Despite how horrific the war was in Vietnam, veterans found themselves battling a new one upon their arrival in the United States. Within a decade of the war’s end, we lost more Vietnam veterans to suicide than total troops lost in the entire the war. By 1998, the number exceeded 100,000. According to Tick, “The black wall of names that is the Vietnam Memorial in Washington would have to triple in length to accommodate these numbers.” Add this to the more than 150,000 Vietnam veterans who are homeless on any given night, more than 1.5 million veterans who experienced post-traumatic stress, and the families affected by exposure to Agent Orange, and the total cost of the war in Vietnam begins to show, but is far from complete.
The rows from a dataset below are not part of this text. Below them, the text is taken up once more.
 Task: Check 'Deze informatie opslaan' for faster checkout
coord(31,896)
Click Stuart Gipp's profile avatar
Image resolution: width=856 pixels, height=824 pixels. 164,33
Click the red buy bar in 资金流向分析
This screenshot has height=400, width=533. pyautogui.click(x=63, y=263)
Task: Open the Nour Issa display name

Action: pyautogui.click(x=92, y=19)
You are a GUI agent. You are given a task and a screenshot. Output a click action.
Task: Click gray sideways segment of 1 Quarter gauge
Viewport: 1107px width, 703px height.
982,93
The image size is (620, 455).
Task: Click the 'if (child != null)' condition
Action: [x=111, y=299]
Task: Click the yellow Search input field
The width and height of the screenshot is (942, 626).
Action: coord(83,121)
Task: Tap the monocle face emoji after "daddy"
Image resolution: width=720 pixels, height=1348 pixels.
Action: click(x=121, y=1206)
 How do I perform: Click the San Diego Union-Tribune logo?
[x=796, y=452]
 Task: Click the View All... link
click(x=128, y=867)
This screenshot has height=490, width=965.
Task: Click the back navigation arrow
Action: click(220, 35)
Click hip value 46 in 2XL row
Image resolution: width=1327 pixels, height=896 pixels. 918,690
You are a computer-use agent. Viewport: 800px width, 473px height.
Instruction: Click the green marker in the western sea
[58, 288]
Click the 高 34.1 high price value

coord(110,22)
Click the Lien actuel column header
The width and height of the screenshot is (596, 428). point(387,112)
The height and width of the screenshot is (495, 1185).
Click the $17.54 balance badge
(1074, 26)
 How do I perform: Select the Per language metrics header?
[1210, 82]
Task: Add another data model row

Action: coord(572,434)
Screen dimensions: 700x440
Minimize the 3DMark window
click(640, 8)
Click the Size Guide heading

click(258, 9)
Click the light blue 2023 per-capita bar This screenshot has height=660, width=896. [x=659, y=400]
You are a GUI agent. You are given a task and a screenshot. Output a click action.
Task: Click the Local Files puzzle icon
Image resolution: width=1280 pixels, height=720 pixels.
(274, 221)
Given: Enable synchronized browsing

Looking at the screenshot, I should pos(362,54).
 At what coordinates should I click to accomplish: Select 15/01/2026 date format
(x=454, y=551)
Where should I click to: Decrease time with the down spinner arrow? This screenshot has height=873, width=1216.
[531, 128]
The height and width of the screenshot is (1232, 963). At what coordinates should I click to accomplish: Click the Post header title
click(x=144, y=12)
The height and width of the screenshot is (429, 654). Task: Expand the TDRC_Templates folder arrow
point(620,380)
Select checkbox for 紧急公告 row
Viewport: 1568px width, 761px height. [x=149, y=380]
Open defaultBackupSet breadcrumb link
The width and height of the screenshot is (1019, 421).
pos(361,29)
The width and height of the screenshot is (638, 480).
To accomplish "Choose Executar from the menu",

Ultimately, this was a generation that had to fight for survival, both abroad and at home. They had to fight for their own memorial when others wouldn’t, their own mental health centers when they thought the VA failed them, and for recognition of their complications from Agent Orange exposure when far too many people turned blind eyes to their complaints.
U.S. Air Force Photo/Airman 1st Class Megan Munoz
Their efforts to identify and address the complications from Agent Orange didn’t just affect them; they laid the groundwork for Gulf War veterans to raise the alarm on illnesses that plagued their generation of warfighters, as well as the framework the newest generation of veterans need to address 21st century warfighting problems, such as Iraq-related cancer and burn-pit exposure.
On March 29, otherwise known as Vietnam Veterans Day, may we look back on what these brave veterans did, honor their service, understand the gravity of their sacrifices, and pledge to fight alongside them in every fight of theirs in the future.
The burden they bore taught our country to hate the war, not the warrior. They empowered future generations of veterans to credibly address the issues facing their peers, and the ones who fought before them. For this, we should forever be grateful for the sacrifice Vietnam veterans so selflessly made.